What you should do: The stretch from the line with "Click the cloud icon in the 13:00 row" through the line with "Select slide 3 'Who We Are?' thumbnail" in the records below: write it out exactly, and nothing else.

Segment Start: Data for this task

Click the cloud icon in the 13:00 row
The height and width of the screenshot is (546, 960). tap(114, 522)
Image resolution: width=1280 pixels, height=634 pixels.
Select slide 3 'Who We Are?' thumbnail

Segment End: Data for this task
Segment Start: Data for this task

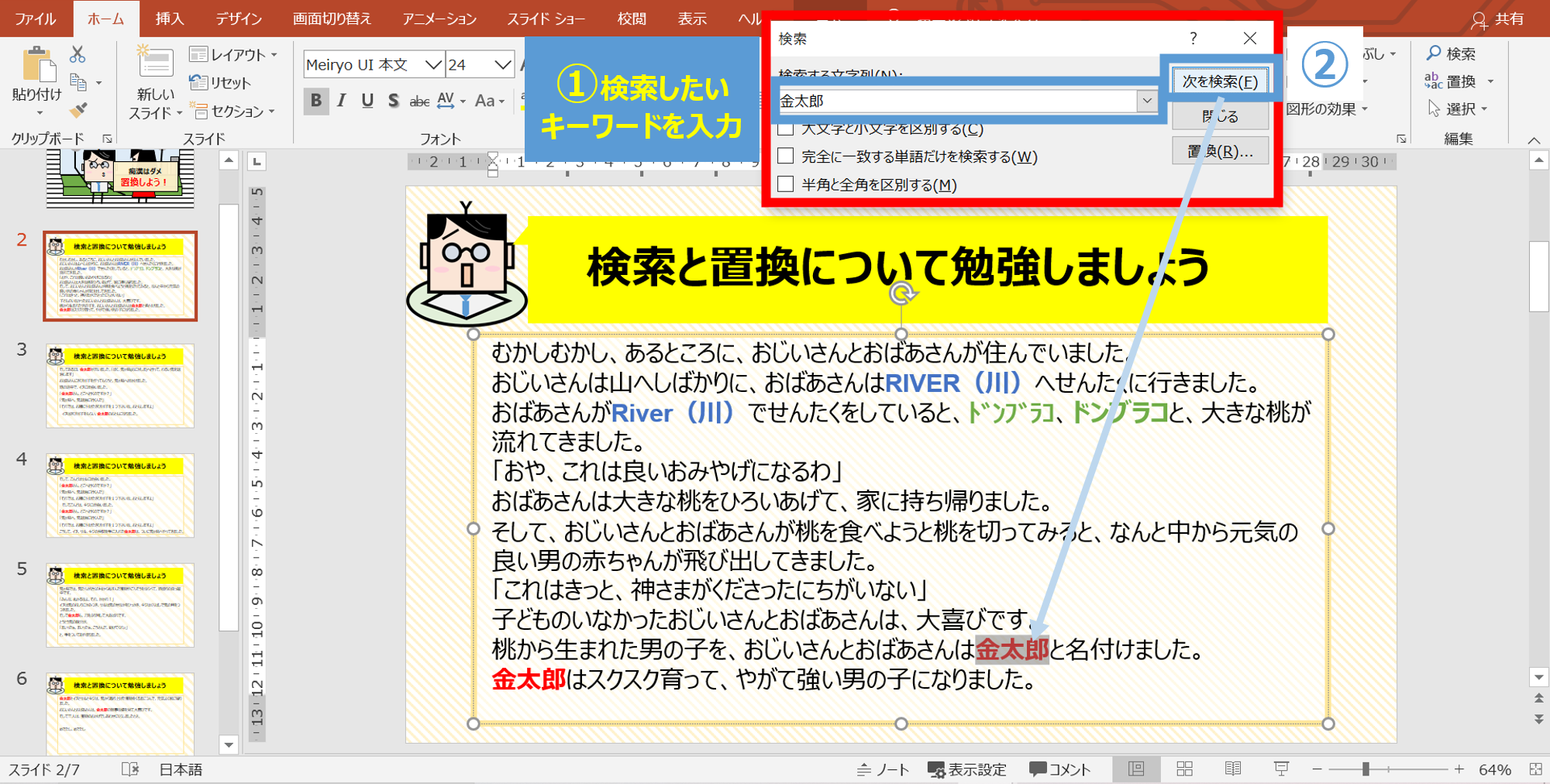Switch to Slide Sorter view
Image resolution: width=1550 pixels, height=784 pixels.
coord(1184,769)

Segment End: Data for this task
Segment Start: Data for this task

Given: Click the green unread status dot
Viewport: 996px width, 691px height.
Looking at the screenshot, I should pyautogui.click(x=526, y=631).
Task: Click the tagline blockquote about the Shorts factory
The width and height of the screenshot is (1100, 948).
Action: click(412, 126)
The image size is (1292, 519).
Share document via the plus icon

Segment End: Data for this task

Reply to the task:
Click the cloud icon in the 13:00 row
The height and width of the screenshot is (546, 960). tap(114, 522)
Image resolution: width=1280 pixels, height=634 pixels.
Select slide 3 'Who We Are?' thumbnail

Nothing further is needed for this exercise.